Aus der Hamas-Hölle auf die ESC-Bühne

von Redaktion

Terror-Überlebende Yuval Raphael vertritt Israel beim diesjährigen Eurovision Song Contest

Den Anschlag überlebt: Yuval Raphael spricht während einer Kundgebung in Zürich zum Gedenken an die Opfer. © dpa

Setzte sich im Vorentscheid durch: „All den Engeln“, die bei dem Musik-Festival ermordet worden waren, widmete Yuval Raphael ihre Version von Abbas „Dancing Queen“. © Instagram

Es ist die Sensation dieses Eurovision Song Contests (ESC) in der Schweiz: Eine Überlebende des Angriffs der radikalislamischen Palästinenserorganisation Hamas auf das Supernova Musik-Festival in Israel am 7. Oktober 2023 wird Israel in der Schweiz vertreten. Die 24-jährige Yuval Raphael setzte sich am Mittwoch bei einer Reality-TV-Sendung gegen Mitbewerber durch. Raphael hatte den Angriff der Hamas überlebt, weil sie sich stundenlang unter einem Berg von Leichen versteckt hatte.

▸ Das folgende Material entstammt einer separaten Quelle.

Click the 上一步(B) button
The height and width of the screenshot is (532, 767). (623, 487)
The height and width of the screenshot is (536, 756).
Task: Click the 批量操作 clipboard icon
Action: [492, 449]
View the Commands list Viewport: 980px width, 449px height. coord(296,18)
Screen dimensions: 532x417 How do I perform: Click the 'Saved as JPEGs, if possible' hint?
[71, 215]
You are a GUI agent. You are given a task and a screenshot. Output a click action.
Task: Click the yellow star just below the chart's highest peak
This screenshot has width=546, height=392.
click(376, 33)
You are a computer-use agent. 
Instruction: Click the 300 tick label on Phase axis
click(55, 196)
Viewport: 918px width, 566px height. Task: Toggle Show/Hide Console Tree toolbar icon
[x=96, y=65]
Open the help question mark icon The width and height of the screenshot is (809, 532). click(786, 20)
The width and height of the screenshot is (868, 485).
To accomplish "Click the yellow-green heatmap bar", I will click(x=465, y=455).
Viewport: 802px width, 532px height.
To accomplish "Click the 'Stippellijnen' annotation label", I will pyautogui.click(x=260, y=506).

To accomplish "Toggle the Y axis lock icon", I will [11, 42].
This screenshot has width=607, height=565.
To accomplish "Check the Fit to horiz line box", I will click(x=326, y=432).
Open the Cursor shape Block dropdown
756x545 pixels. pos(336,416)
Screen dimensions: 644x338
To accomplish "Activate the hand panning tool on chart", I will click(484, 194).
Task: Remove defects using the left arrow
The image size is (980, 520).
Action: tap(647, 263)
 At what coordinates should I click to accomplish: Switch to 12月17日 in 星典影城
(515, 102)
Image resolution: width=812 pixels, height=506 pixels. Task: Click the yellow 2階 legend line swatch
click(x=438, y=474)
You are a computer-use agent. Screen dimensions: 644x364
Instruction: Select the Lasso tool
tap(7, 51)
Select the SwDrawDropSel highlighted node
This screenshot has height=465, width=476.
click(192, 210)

Als bewaffnete Kämpfer der radikalislamischen Hamas an jenem grauenhaften Herbsttag Israel überfielen, griffen sie auch die etwa 3000 Besucher des Supernova Musik-Festivals in der Nähe des Kibbuz Reim im Süden Israels an und richteten unter ihnen ein Blutbad an. Die Angreifer töteten israelischen Angaben zufolge mindestens 370 Menschen auf dem Festivalgelände, 44 weitere wurden als Geiseln in den Gazastreifen verschleppt.

Raphael hatte im April 2024 vor dem Menschenrechtsrat der Vereinten Nationen von ihren Erlebnissen berichtet. Sie habe mit anderen Besuchern des Festivals Schutz vor Raketen in einem kleinen Bunker gesucht, der jedoch bald von Hamas-Kämpfern entdeckt worden sei. „Ich habe unaussprechliche Schrecken erlebt“, sagte Raphael und fügte hinzu: „Freunde und Fremde wurden vor meinen Augen verletzt und getötet.“

Mit einigen anderen habe sie sich unter den Körpern der Getöteten versteckt, die auf sie gefallen waren. Nur so, sagte Raphael, habe sie „diesen Albtraum überleben können“. Von über 40 Menschen hätten nur elf den Bunker lebend verlassen. Die körperlichen Wunden werden heilen, erklärte Raphael, „aber die seelischen Narben werden für immer bleiben“.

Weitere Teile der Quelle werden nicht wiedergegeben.